- Born: Canada
- Occupation: Journalist
- Awards: Pulitzer Prize for Feature Writing
- Website: nadjadrost.com

= Nadja Drost =

Canadian journalist

Nadja Drost is a Canadian journalist who has worked from New York City and Bogotá, Colombia. She is a PBS Newshour special correspondent for Latin America and has been published in Time, Maclean’s, The Globe and Mail and Al Jazeera America, Her stories have been broadcast on the CBC, BBC, Radio Ambulante and National Public Radio.

In 2017, Drost was a co-recipient of The Robert Spiers Benjamin Award for "best reporting in any medium on Latin America" from the Overseas Press Club of America, for Fight for Peace, a PBS NewsHour piece reporting on FARC guerrillas in Colombia.

In 2021, Drost won the Pulitzer Prize for feature writing for the story "When can we really rest?", published in the California Sunday Magazine (which closed in October 2020). It is extremely rare for a freelance journalist to win a Pulitzer. For the story, Drost spent five days in the Darién Gap, an undeveloped area of rainforest and marshland on the border between Colombia and Panama, interviewing and following migrants who were crossing the region.
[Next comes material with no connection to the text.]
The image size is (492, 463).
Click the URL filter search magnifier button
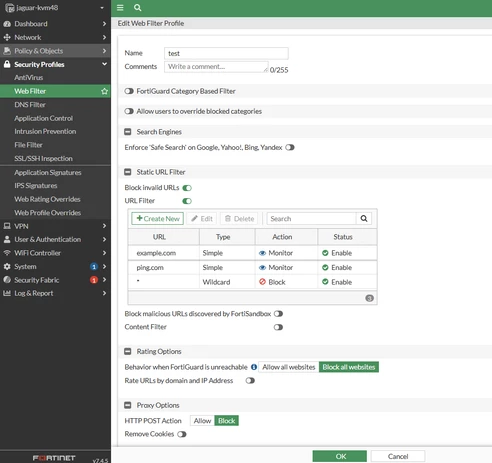click(x=364, y=219)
It is considered one of the longest and most dangerous human migration routes in the world.

Drost is a co-recipient with the videographer Bruno Federico of a 2021 Peabody Award, for the report "Desperate Journey" on PBS NewsHour. At the 87th National Headliner Awards she won The Best in Show Television award for "Desperate Journey" and first place for magazine feature writing by an individual on a variety of subjects for "When can we really rest?". Drost also received an Honorable Mention from the American Society of Journalists and Authors (ASJA) at the 2021 Annual Writing Awards for "When can we really rest?".
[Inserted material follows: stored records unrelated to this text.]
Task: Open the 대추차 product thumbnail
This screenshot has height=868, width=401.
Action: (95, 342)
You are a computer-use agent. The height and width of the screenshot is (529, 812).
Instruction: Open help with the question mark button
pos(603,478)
"Desperate Journey" also received an Emmy Award from the National Academy of Television Arts & Sciences in 2021, https://pulitzercenter.org/blog/emmys-honor-grantees-reports-deadly-migrant-trek making Drost the only Canadian journalist to have won all three of the prestigious Pulitzer, Peabody and Emmy awards.

Drost is a graduate of the Stabile Center for Investigative Journalism at Columbia University Graduate School of Journalism.